A Berkeley Lab research team in California has successfully restored an audio recording which was originally captured by a phonograph designed by Thomas Edison in St. Louis in 1878. To restore this century-old mixtape, the research team created a 3D model of the grooves in the foil and ran it through a software that recreated the original audio track. The great mystery of the recording’s contents is revealed with a 23-second cornet solo of an unidentified song, followed by a man’s voice reciting “Mary Had a Little Lamb” and “Old Mother Hubbard.” The man laughs at two spots during the recording.
A Connecticut woman donated the tinfoil to the Schenectady museum in 1978 for an exhibit. The woman’s father had been an antiques dealer in the Midwest and counted the item among his favorites, museum curator Chris Hunter said.
Image courtesy of the Library of Congress, Brady-Handy Photograph Collection
A crank turned the cylinder under a stylus that would move up and down over the foil, recording the sound.

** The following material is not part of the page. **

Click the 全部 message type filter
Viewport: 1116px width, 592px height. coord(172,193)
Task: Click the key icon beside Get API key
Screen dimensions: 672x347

The stylus would eventually tear the foil after just a few playbacks, and the person demonstrating the technology would tear up the tinfoil and hand the pieces out as souvenirs, according to Hunter.
“Realistically, once you played it a couple of times, the stylus would tear through it and destroy it,” he said.
The modern masses can now listen to what experts say is the oldest playable recording of an American voice and the first-ever capturing of a musical performance, thanks to digital advances that allowed the sound to be transferred from flimsy tinfoil to computer. There will be a listening party this week at the Museum of Innovation and Science in New York.